**WHAT IS REQUIRED:** Only one stretch of the data below is needed. Output the lines from the one with "Task: Follow the #wsparcie hashtag" up to and including the one with "This screenshot has width=814, height=512.", exactly as they stand.

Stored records
________________________________________
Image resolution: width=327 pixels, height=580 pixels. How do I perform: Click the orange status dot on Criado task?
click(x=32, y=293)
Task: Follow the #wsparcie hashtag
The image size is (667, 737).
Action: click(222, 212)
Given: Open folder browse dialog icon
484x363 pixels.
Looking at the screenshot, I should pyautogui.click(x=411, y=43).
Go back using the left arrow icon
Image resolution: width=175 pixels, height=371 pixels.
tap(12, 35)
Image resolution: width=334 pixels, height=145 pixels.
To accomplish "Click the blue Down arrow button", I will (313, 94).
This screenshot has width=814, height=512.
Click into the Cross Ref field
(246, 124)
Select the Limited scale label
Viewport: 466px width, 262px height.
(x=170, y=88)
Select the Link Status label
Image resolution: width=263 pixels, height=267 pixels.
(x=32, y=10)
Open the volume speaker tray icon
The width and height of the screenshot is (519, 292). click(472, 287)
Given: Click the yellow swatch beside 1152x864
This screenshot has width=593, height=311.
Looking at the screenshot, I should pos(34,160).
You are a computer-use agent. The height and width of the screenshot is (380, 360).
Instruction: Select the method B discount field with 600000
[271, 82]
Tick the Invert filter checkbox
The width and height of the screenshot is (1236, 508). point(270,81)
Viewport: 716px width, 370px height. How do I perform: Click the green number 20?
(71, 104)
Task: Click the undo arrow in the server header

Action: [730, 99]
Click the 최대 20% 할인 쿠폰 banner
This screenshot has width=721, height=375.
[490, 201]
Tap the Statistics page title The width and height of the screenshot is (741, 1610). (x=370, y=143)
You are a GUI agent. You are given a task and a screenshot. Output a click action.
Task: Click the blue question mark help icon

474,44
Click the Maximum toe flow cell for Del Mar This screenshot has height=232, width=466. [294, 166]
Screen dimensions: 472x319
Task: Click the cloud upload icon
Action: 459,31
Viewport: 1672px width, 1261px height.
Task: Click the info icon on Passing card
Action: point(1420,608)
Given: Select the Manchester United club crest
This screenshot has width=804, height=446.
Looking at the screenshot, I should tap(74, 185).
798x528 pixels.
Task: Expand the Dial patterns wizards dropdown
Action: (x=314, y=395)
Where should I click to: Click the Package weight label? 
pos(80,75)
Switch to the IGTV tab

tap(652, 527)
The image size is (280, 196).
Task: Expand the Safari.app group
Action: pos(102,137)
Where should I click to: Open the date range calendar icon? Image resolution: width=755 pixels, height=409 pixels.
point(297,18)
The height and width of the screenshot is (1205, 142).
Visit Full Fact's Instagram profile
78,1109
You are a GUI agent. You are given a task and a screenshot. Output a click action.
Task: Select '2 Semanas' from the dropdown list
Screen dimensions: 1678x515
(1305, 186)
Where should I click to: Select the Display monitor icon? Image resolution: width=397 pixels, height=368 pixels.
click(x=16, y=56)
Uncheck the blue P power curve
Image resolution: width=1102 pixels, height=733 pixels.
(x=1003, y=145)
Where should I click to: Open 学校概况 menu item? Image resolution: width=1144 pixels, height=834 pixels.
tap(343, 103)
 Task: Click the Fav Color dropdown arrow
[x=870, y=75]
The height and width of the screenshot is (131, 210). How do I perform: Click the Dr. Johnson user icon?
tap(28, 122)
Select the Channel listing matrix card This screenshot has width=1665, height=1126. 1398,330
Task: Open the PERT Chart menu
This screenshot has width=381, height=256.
________________________________________
**ANSWER FOR THE TASK:**
Task: Follow the #wsparcie hashtag
The image size is (667, 737).
Action: click(222, 212)
Given: Open folder browse dialog icon
484x363 pixels.
Looking at the screenshot, I should pyautogui.click(x=411, y=43).
Go back using the left arrow icon
Image resolution: width=175 pixels, height=371 pixels.
tap(12, 35)
Image resolution: width=334 pixels, height=145 pixels.
To accomplish "Click the blue Down arrow button", I will (313, 94).
This screenshot has width=814, height=512.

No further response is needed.